Task input |
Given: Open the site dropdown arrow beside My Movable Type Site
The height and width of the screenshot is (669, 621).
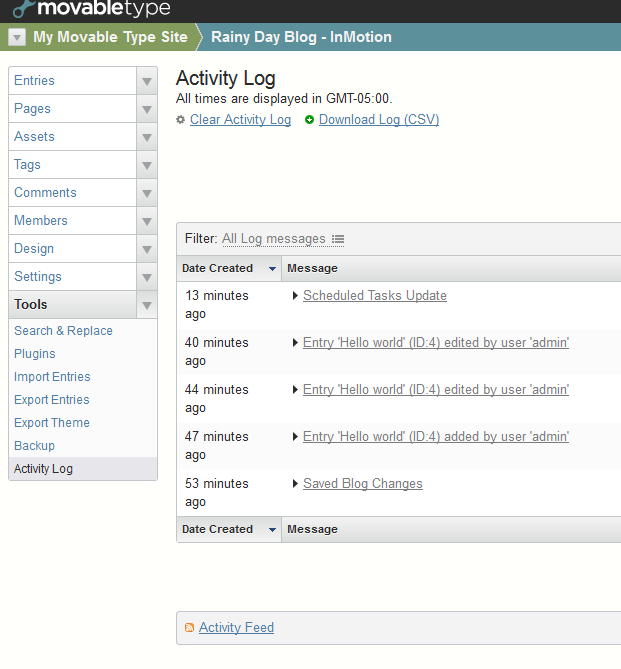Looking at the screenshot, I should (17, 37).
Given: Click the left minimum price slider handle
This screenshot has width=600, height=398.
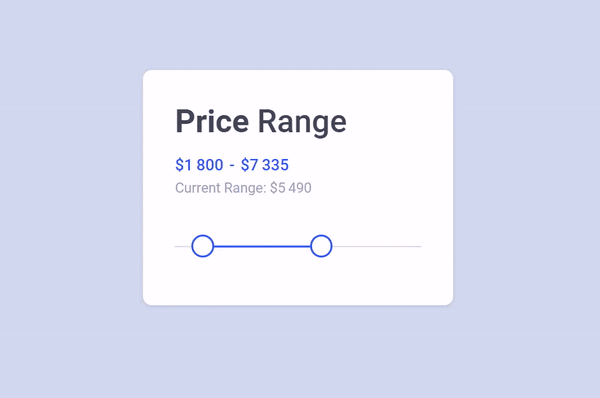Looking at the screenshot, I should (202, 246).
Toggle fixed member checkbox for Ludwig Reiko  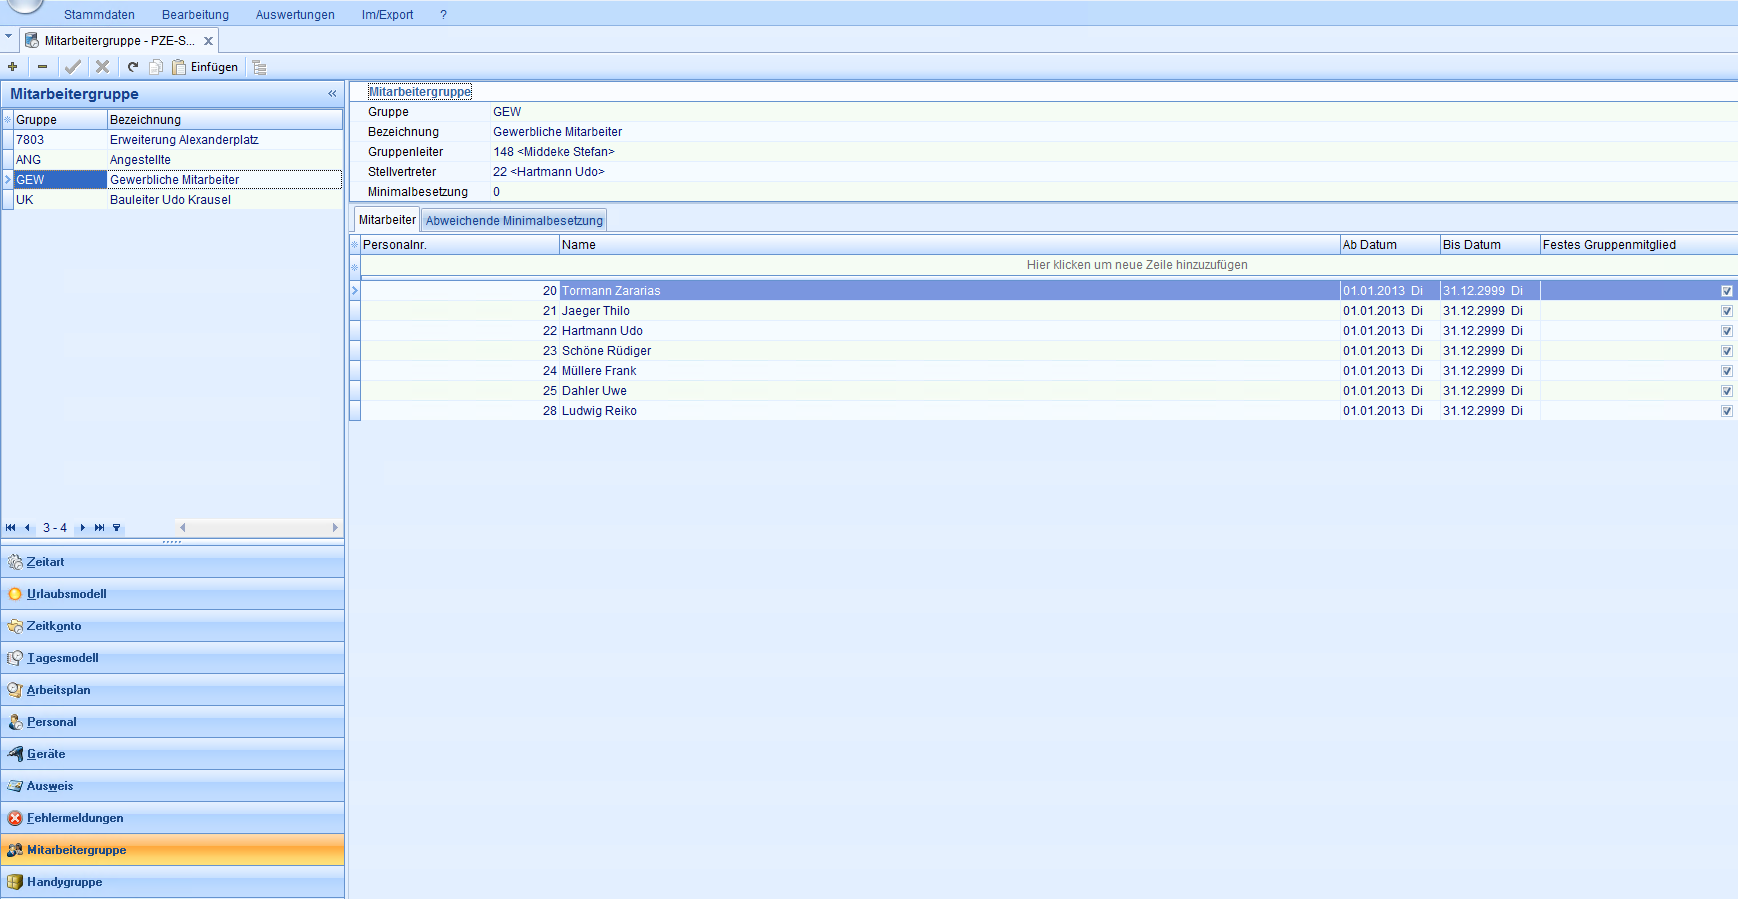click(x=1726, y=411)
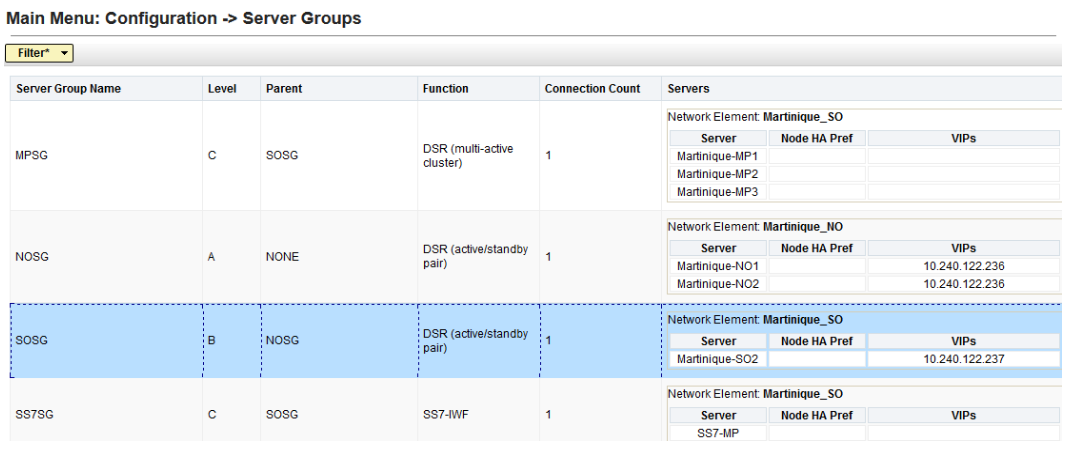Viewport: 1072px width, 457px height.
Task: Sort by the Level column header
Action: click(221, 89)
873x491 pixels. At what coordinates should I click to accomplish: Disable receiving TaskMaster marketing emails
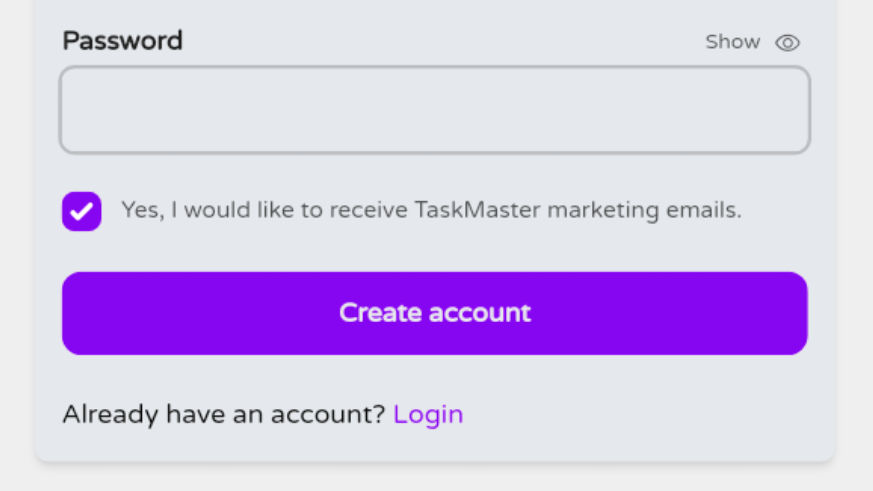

Required work |
All lines in the records above that contain "Given" are to be reported.

Your solution |
Given: Open the site dropdown arrow beside My Movable Type Site
Given: Click the left minimum price slider handle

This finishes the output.